If you’re going to make topical art—as on Saturday Night Live, current events on your sleeve—the hope is that you’ve studied, you’ve engaged, you’ve discovered and now, you’re articulating. Enlighten me, soften my steely gaze to the rich nuance of the political narrative! Understand that you have power.
“The Last Session,” a musical memoir by Steve Schalchlin and his husband Jim Brochu, treats its politics with the sense of an impending disaster, while remaining distant from more complex thoughts or emotions. Homophobic Evangelicals? Bad. Casual racism? Bad. At a base level: duh. The conversations are tacked on with easy solutions while the emotional center of this play is undercooked: a once-famous singer, now HIV-positive (Erik Pearson) invites dear friends (Benjamin Baylon, Darilyn Burtley, Elizabeth Bollar) to unknowingly provide vocals for his suicide record.
This isn’t a production of storied, connected theater that gives light to that tragedy. The cast of “Session” and director Christopher Pazdernik have made a series of moments, each one entertaining or melodramatic, but never building. No instant is anchored to shared history. The songs, though stunningly performed, provide only a break between the witty, and sometimes cringeworthy repartee. Add to that an insubstantial and inconsistent world, the play feels totally decontextualized, tied to a little room with nothing other than some excellent singers keeping it together.

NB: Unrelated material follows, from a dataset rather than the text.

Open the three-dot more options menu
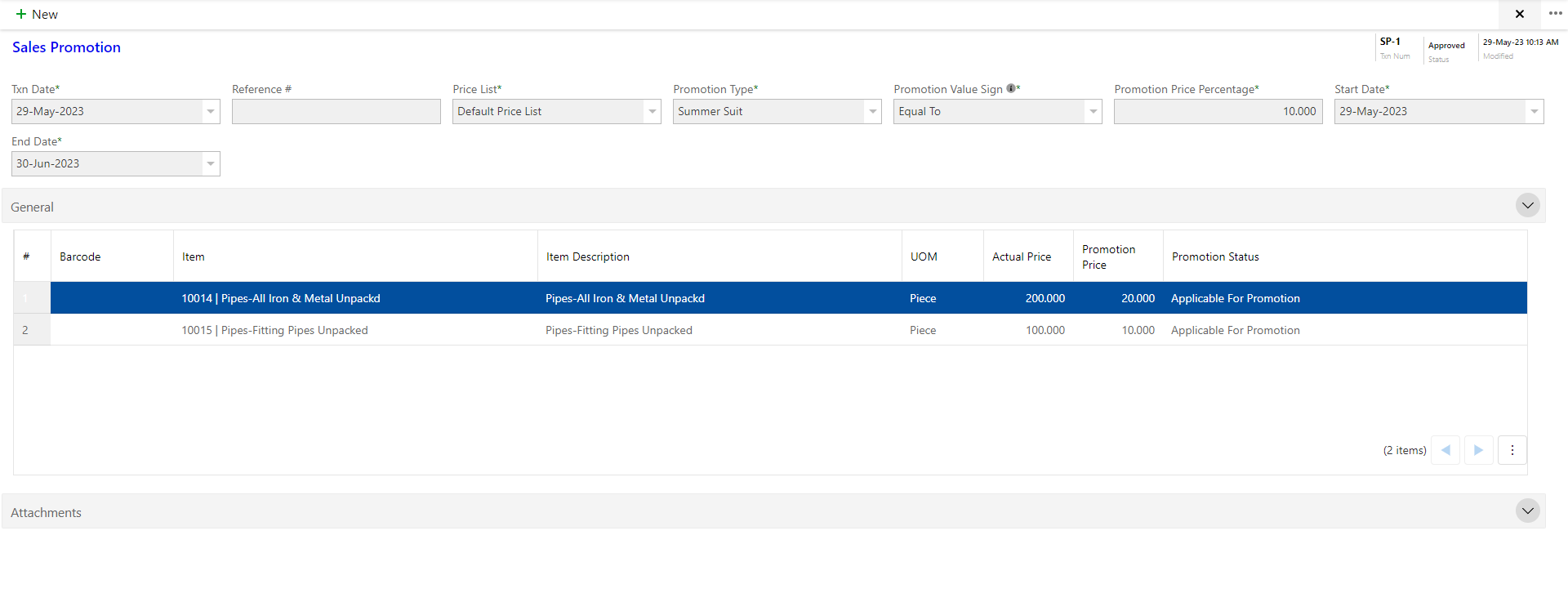Screen dimensions: 1568x611 click(x=1555, y=14)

To be fair, the script is from 1997 and has punchlines and characters like a nineties-era sitcom. But in putting this up, there’s a degree of relevance that Pazdernik calls. Does AIDS still exist? Absolutely. But we’re not in that place anymore and we have to ask different questions of that history. What does “The Last Session” give us that no script written since then can?

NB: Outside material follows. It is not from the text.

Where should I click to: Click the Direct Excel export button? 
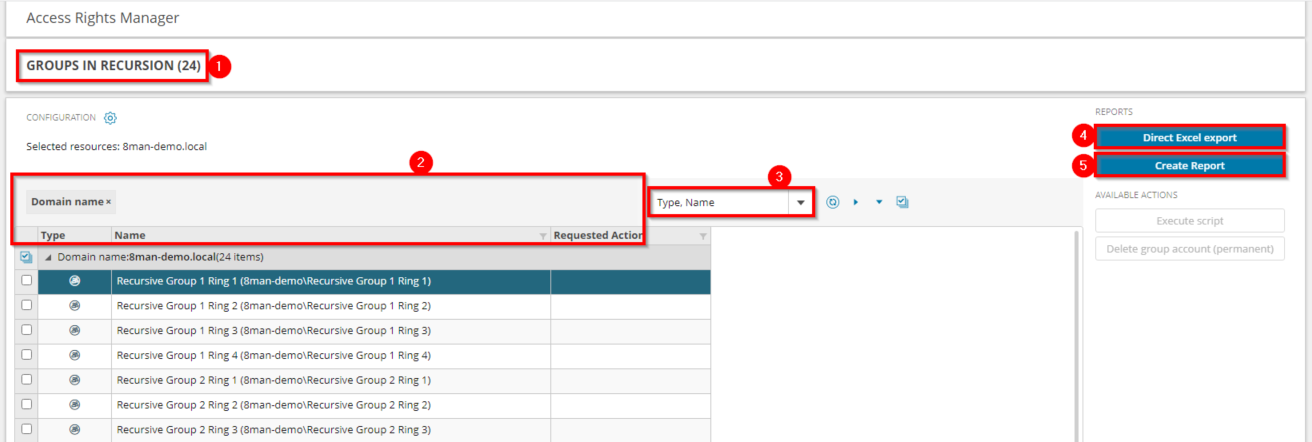point(1189,137)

Other than a unique sense of hope and a pulling central premise, I’m not too sure. Burtley, Bollar, and the evangelical Ryan Armstrong are fabulous singers and alright actors, but at two hours long, there’s nothing pressing to see. They work on an entertaining soapbox, but a soapbox, nonetheless, and those at the lectern don’t have much to say. (Jay Van Ort)
Refuge Theatre Project at Atlas Arts, 4809 North Ravenswood, refugetheatre.org, $30. Through December 2.